Saturday, September 09, 2000

Fairfield truants get one less grace day


Stricter no-credit policy complies with new state law

By Sue Kiesewetter
Enquirer Contributor

        FAIRFIELD — Students in Fairfield Freshman and Senior High schools who miss more than seven days in a semesterlong class won't get any credit for the course unless they present proper documentation for their absence.

        It is a one-day change from last year's policy that denied credit after eight days of absences and was prompted in part by a new state law that defines habitual and chronic truancy and stiffens penalties for both.

        School districts across Ohio were required to amend their policies by Sept. 4 to be in compliance. Under the law, if a child is absent for more than five consecutive days, seven days in a month or 12 days in a year without a valid excuse, the child is considered a habitual truant. Those who have been absent without excuse for seven consecutive days, 10 school days in a month or a minimum of 15 days in a school year are considered chronic truants.
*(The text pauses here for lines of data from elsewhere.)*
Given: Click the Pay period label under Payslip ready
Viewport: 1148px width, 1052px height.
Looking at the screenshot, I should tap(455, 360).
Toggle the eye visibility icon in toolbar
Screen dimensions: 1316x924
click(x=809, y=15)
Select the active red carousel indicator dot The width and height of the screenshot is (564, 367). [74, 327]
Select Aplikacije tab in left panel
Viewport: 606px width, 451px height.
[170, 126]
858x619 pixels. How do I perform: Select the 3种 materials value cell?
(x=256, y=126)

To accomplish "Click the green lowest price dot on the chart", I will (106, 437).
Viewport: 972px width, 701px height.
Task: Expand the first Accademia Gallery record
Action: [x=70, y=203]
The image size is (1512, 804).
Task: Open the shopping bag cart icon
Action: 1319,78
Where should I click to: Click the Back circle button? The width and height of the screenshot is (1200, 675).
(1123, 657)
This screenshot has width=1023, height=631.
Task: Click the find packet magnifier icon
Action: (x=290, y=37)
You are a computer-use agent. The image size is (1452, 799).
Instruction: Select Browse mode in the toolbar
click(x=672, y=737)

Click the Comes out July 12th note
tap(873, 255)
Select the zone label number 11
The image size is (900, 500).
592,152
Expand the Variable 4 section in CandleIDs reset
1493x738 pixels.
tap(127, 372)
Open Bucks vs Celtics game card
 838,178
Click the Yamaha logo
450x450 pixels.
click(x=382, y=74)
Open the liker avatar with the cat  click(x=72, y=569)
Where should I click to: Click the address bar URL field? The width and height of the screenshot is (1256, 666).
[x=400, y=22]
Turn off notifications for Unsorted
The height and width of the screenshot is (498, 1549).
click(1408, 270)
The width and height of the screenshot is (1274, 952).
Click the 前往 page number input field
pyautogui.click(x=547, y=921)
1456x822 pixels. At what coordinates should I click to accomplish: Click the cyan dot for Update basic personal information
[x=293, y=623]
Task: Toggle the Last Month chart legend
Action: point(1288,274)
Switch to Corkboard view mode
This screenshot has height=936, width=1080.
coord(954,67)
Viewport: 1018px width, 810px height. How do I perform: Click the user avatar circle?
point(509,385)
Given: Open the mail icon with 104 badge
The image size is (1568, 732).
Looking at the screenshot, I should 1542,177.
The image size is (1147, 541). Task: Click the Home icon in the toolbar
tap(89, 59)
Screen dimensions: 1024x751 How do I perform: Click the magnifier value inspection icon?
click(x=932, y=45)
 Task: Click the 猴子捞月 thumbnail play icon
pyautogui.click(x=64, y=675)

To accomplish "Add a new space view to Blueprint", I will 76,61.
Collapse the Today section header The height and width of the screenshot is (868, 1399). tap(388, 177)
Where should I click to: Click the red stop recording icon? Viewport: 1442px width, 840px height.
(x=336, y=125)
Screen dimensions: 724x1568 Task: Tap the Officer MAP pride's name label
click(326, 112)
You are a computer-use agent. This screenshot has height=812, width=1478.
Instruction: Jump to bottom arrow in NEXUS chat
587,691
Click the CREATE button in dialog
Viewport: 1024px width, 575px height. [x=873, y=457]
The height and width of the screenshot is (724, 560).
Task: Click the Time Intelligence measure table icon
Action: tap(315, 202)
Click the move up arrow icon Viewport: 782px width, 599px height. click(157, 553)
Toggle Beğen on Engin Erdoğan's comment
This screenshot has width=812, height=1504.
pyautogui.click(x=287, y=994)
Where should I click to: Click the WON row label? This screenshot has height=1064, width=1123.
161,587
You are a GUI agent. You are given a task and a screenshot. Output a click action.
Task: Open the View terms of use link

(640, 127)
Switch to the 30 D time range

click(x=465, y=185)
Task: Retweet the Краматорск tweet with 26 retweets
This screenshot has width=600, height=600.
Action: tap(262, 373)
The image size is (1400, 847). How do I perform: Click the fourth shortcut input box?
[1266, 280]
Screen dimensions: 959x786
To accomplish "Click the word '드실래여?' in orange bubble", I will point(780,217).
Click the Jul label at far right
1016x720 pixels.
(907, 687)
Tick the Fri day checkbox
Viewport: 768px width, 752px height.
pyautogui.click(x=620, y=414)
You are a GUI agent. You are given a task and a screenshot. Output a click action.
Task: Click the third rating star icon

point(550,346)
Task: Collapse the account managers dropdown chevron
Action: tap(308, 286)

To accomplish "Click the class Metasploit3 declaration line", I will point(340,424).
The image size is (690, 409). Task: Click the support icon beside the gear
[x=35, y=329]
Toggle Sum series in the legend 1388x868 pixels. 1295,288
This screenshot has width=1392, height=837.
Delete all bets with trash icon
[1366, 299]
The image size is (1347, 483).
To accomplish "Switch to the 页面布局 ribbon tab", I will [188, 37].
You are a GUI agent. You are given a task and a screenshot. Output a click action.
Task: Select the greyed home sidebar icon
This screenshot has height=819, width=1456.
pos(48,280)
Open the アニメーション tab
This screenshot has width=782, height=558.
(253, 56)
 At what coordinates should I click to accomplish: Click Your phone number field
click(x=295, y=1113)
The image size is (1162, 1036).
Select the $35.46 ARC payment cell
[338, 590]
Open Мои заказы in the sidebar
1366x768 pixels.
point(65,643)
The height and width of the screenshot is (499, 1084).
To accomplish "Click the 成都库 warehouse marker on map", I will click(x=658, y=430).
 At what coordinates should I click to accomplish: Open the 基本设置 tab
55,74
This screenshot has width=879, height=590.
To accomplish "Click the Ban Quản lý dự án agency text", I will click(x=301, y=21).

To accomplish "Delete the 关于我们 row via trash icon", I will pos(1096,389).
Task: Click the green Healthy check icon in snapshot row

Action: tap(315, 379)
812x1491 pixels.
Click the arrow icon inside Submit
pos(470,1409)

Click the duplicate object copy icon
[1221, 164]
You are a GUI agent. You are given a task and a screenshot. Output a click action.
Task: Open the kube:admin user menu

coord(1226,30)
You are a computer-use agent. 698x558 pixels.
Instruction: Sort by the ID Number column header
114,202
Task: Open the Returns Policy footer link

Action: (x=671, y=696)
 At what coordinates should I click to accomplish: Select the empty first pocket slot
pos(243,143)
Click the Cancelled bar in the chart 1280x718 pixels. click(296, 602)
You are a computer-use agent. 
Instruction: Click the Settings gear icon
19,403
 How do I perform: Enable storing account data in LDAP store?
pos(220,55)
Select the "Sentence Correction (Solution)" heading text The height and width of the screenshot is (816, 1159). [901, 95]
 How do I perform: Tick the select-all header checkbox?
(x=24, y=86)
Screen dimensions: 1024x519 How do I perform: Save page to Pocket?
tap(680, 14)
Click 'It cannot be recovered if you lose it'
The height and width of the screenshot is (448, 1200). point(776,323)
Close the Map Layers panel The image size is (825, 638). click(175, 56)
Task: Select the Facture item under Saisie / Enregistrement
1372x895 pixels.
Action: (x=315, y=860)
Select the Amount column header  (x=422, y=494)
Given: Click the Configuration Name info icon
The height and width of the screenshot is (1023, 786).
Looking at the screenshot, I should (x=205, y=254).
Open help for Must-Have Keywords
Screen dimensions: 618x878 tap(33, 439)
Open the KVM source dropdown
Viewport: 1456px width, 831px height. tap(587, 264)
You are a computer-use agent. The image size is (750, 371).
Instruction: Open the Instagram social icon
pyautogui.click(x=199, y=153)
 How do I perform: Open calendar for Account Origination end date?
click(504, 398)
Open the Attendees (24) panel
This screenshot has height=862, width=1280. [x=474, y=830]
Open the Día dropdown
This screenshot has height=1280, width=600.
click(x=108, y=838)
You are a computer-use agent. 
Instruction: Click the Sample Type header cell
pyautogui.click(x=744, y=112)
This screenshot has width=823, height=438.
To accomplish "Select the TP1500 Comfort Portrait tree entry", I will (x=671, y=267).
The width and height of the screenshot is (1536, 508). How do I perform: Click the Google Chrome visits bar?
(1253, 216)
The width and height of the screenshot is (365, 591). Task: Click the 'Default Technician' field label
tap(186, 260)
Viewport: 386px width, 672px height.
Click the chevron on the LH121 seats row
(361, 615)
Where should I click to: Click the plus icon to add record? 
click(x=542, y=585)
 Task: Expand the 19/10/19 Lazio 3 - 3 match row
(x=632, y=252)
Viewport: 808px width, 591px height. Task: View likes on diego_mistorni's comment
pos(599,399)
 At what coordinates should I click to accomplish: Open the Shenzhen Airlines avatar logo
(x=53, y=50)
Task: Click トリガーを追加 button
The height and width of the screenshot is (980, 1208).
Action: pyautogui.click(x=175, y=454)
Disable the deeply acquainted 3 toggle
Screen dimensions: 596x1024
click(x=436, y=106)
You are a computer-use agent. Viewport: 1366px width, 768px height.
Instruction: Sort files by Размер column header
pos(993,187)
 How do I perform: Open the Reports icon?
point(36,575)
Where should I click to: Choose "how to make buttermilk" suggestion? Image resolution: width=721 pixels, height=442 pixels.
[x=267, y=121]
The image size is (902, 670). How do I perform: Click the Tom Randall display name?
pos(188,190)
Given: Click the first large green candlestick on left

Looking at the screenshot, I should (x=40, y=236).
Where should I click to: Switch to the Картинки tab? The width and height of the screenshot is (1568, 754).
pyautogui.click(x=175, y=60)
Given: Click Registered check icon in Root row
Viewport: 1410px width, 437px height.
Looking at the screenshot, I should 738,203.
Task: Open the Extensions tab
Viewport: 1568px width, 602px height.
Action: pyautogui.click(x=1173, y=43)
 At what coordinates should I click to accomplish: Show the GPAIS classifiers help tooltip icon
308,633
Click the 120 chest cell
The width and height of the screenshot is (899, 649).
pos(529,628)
        “Theirs (state law) is stricter than ours and I like that,” Superintendent Charles Wiedenmann said after the board of education voted to revise its policy to meet the stricter mandates.

        After just one year of denying credit to students who missed too much school, high school Principal Monica Mitter said absenteeism dropped from just under 9 percent in the 1998-99 school year to just over 5.5 percent last year. Fewer than a dozen students lost credit at the freshman school.

        Fairfield's previous policy didn't distinguish between habitual and chronic truants, and called for intervention after the 16th day of unexcused absence, said Randy Oppenheimer, district spokesman.

        The law allows for the possibility of the child being removed from the home, sent to a juvenile correctional facility, being ordered on house arrest or to participate in probation.

        Fairfield's revised policy also includes options for the child and his family that the school had practiced in the past but never put into writing.

        They include assigning the child to an alternative school, requiring the child or parent to attend counseling or prevention programs, and notifying the Bureau of Motor Vehicles for possible license suspension.